Medel y yo nos quedamos de piedra.
—¿Mientras caía? —pregunto sarcástico, única defensa que me queda tras comprobar mi fracaso como policía: un crimen sin resolver y dos cadáveres más.
—No seas burro, comisario —responde, serio, Braulio—. El tío iba hasta arriba de veneno. Ya decía yo que ese tufo no era de los sumideros. Estoy seguro de que es matarratas. O un pesticida. Esto huele a mujer.
—Venga ya. No seas antiguo, Braulio. Hoy las mujeres y los hombres matan igual —comento.
—De eso nada —responde—. Esto huele a mujer. Veneno. ¡Hummm! Braulio acerca la nariz a la boca de Salinas.
—Se huele poco. La dosis no debía ser muy alta. Deduzco que no tenían intención de que hiciera efecto inmediato. Esto se sale de lo normal —dice con aire de triunfo—. Por la mañana te lo aseguro —continúa—. Y la confirmación oficial, ya sabes cómo funciona esto, por lo menos una semana.
—Podremos seguir el rastro del veneno —aventura Medel.

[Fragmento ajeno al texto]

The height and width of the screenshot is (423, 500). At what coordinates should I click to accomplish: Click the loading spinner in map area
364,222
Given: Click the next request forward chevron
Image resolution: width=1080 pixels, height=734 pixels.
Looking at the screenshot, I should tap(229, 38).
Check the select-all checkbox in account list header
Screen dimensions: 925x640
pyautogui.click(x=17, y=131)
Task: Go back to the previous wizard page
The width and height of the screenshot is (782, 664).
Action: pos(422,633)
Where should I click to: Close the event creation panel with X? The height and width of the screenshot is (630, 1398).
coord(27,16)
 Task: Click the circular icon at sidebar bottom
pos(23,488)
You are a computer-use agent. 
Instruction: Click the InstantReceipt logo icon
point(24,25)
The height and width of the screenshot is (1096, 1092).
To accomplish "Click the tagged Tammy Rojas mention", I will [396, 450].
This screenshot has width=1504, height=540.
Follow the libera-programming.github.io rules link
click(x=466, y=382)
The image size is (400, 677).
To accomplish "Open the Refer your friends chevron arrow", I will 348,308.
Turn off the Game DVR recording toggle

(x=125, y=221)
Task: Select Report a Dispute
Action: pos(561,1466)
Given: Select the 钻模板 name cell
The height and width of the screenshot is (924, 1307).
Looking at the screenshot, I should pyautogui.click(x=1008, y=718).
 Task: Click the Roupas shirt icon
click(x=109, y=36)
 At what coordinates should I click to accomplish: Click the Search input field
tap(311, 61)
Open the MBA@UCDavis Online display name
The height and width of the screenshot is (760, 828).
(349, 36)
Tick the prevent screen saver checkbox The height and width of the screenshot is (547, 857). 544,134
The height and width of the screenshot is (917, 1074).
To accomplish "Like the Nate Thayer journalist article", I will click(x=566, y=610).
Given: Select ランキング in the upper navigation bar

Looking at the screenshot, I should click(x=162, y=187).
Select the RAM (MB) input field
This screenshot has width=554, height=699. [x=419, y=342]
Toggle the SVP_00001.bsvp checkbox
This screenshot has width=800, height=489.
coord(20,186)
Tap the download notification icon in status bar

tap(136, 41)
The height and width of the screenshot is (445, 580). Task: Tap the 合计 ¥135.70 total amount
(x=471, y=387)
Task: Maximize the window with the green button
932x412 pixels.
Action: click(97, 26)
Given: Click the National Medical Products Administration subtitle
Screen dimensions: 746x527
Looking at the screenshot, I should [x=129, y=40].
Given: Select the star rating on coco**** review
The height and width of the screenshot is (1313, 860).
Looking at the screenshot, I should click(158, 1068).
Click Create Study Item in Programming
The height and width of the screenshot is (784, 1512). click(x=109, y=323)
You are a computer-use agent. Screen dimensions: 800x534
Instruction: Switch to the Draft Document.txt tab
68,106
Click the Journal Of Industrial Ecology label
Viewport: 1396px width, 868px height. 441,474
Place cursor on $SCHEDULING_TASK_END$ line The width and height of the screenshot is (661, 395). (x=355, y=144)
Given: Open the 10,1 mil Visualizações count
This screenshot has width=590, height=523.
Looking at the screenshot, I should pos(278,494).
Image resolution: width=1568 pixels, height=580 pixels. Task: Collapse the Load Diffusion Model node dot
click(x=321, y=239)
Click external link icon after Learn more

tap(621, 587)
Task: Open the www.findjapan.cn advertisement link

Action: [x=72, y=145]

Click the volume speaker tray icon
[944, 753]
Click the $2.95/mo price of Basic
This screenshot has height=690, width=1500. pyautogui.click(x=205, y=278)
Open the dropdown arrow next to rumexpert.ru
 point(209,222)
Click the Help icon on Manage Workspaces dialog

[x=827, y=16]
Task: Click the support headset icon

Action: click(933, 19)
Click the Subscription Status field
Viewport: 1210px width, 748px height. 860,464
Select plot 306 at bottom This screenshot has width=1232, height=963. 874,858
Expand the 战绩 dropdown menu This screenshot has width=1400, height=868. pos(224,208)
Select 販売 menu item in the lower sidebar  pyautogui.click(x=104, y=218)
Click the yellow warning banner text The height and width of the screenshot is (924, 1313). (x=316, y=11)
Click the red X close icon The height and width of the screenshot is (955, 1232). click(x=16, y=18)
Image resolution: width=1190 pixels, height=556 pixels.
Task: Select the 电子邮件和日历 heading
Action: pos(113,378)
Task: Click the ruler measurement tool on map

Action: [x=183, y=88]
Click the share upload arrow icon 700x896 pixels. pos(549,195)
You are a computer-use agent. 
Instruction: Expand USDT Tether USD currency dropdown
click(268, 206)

Braulio lo mira con lástima.
—Aquí hay venenos de éstos en cada casa. Con los cultivos que hay, todo el mundo tiene pesticidas. Y no digamos matarratas.
Dejamos a Braulio con sus clientes y subimos al sexto piso. López nos espera allí, libreta en mano.
—Pareces Colombo —le digo. A él no le hace ninguna gracia y replica.
—El piso estaba a nombre de la abuela de Miguel Salinas. Por eso no lo encontrábamos.
Un piso barato, de puerta de chapa, paredes deslucidas, en algunos tramos aún cubierta de papel azulado con arabescos de flores de hace treinta años. Huele a cerrado y a polvo antiguo.
Salimos a la terraza desde la que han caído los cuerpos, con cuidado de no tocar o pisar demasiado. Vemos los cuerpos, que esperan al juez para el levantamiento. Braulio, codicioso, los vela. Luego entramos a un salón destartalado, mal amueblado, que huele a rancio. En el sofá hay restos de sangre.
—Hay señales de lucha, comisario —dice Medel.
Echo un vistazo desanimado a todo lo que me rodea.
—Me voy. Que vengan los de la Científica. Que busquen indicios de una tercera persona por toda la casa —les digo a Medel y a López.
—¿Tercera persona?
—Si Salinas estaba bajo los efectos de un veneno, no creo que pudiera arrastrar consigo a un hombre fuerte como Durán.